One thing is certain, Sheffield City Council will always attract criticism for its attitude towards old buildings. Local forums are full of scathing comments about its past performance, often unwarranted, but it has certainly made a few controversial and unpopular decisions over the years.
However, the Heart of the City II scheme looks on course with the makeover of Charter Square and the new £90million HSBC building already delivered.
The scheme is the inspiration of Sheffield City Council, along with its strategic development partner, Queensbury.
Demolition work is underway on Pinstone Street, Charles Street, Cambridge Street and Cross Burgess Street, with new buildings destined to rise behind existing Victorian facades.
The phased project will cost about £469million, funded with taxpayers’ money, and makes use of existing streets, with emphasis on extra office and residential space, and less on retail, reflecting the consumer switch to internet shopping. The few shops created will be used to attract premium retail brands. In addition, there will be restaurants, cafes, a food hall and two high-end hotels.
Heart of the City II essentially replaced the ill-fated Sheffield Retail Quarter, a scheme which would have involved moving the John Lewis department store and the demolition of several historic buildings.
For those not convinced, take a look at the original Heart of the City programme, initiated in 1994 to regenerate the city centre with new and improved public spaces, new public buildings and the redevelopment of the site of the Town Hall extension, known as the ‘egg box.’
It was managed by Urban One, an urban regeneration company set up by the government in February 2000, to facilitate development.

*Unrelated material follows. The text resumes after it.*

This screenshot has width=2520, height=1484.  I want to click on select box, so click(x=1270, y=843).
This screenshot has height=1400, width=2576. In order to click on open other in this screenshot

At the time, funding was provided by a £20.5million grant from the Millennium Commission and over £100million from the private sector and other sources.
The result was the transformation of the Peace Gardens, the construction of the Winter Garden, Millennium Gallery and the Mercure Hotel, as well as St. Paul’s Tower, ‘cheesegrater’ car-park and various new office blocks.
The development was completed in 2016, successful in attracting residents and visitors alike, and is arguably one of the most successful regeneration schemes ever seen in Sheffield.